The software handles dine-in, takeaway, and delivery orders in a single interface. Its kitchen display system automatically routes orders to the right stations (grill, prep, pastry), cutting down communication errors and speeding plate delivery. For a three-outlet restaurant, you can manage all locations from one dashboard.
If you're operating a casual dining concept—coffee shops, nasi lemak stalls, or roti canai franchises expanding across Selangor—Square offers the lowest barrier to entry without sacrificing core functionality.

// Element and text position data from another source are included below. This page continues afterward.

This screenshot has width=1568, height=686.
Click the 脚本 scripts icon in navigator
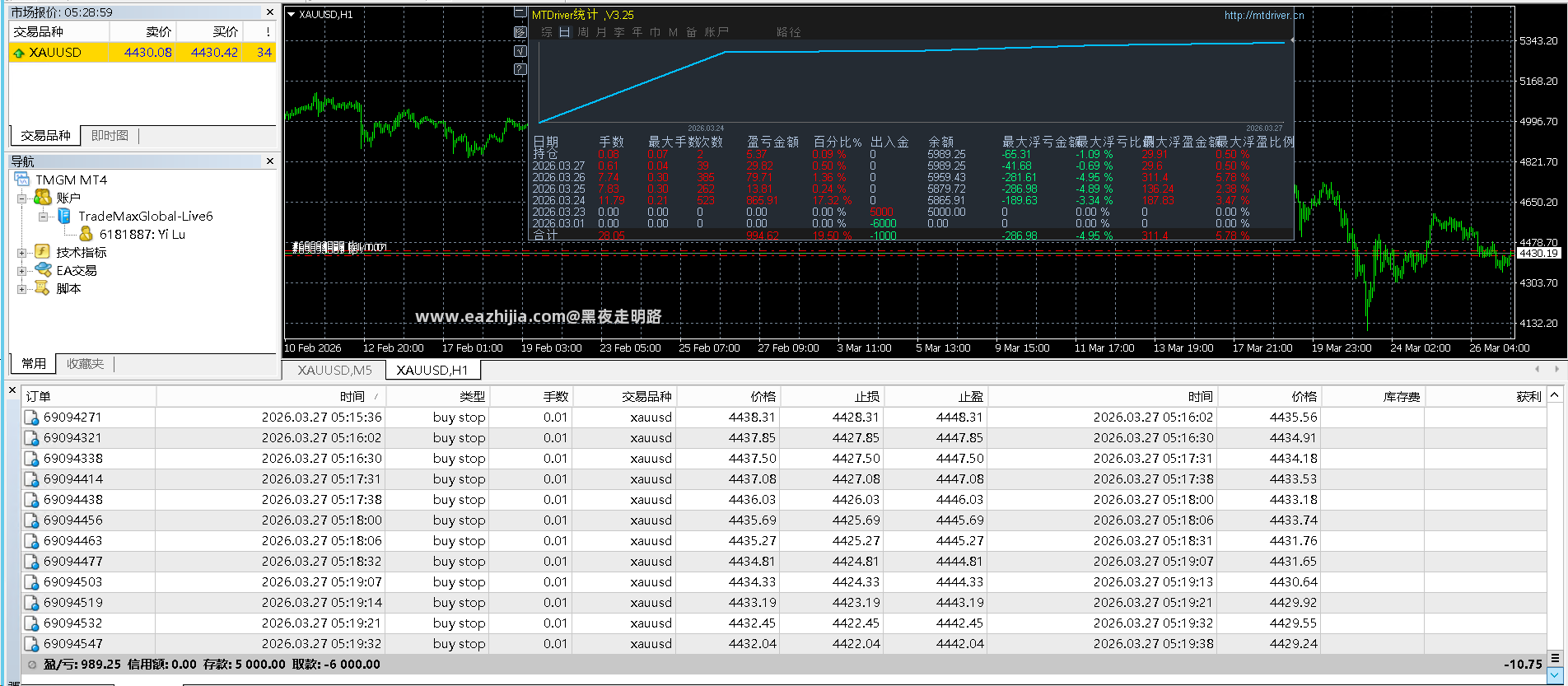pyautogui.click(x=43, y=288)
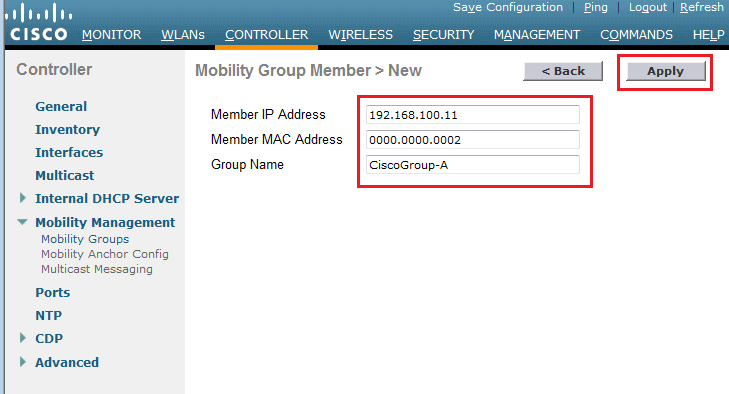The image size is (729, 394).
Task: Click the Logout link
Action: tap(648, 7)
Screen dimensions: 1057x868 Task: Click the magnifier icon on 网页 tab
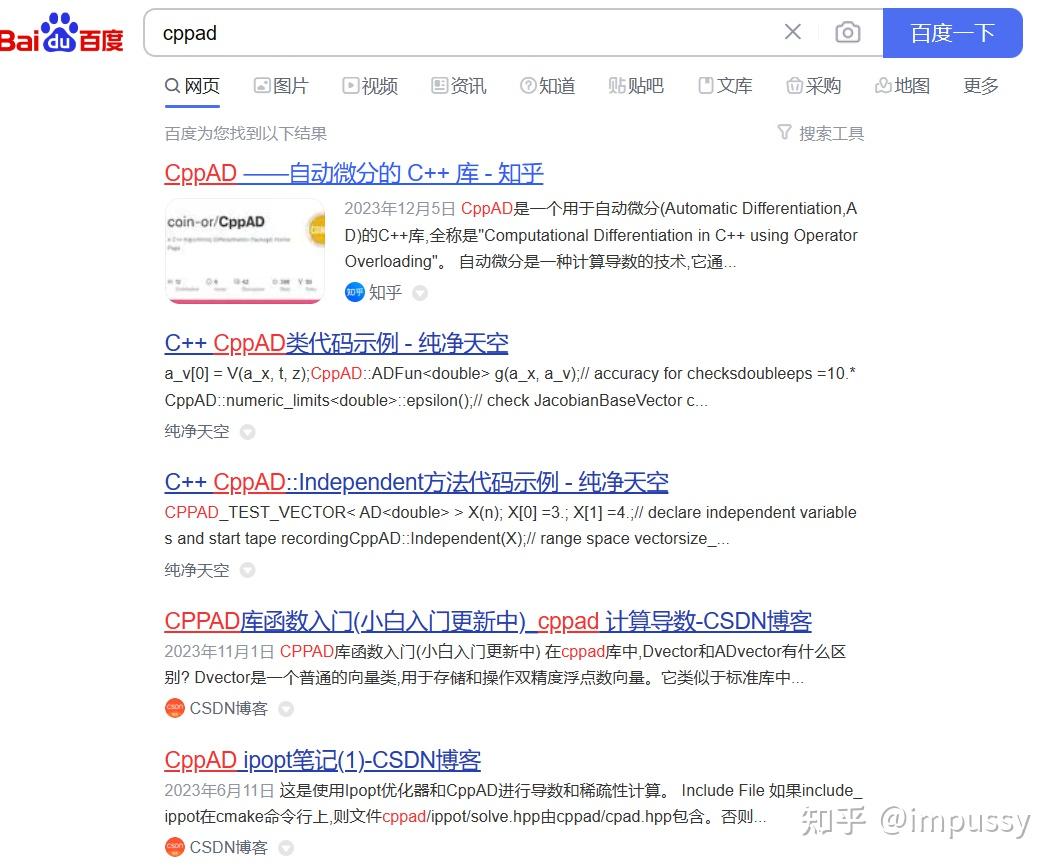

Square's strength lies in payment processing. They offer competitive rates (typically 2.75% for Visa/Mastercard), no monthly fees for the basic POS app, and integration with DBS, OCBC, and UOB for rapid fund settlement. Many Malaysian vendors report next-day payouts.
The hardware is affordable: a Square Reader costs under MYR 200, and a Square Terminal (all-in-one device) runs MYR 800–1,200. This makes it ideal for ghost kitchens and delivery-focused restaurants where foot traffic is minimal.
More restaurants in Malaysia are now selling bottled drinks, merchandise, or meal kits alongside dine-in service. Shopify POS bridges the gap between front-of-house ordering and back-office inventory management seamlessly.
A roti canai operator could manage table orders, packed meals for delivery, and retail sauces from a unified system. All inventory is centralized—when someone buys a bottle of sambal, it automatically reduces stock across all channels. This eliminates double-selling and stockouts.
Pricing starts at MYR 180/month for basic plans, with restaurant-specific features unlocking at MYR 350+/month. The real value emerges when you're operating across multiple sales channels: dine-in, online store, food delivery apps (Grabfood, FoodPanda), and physical retail.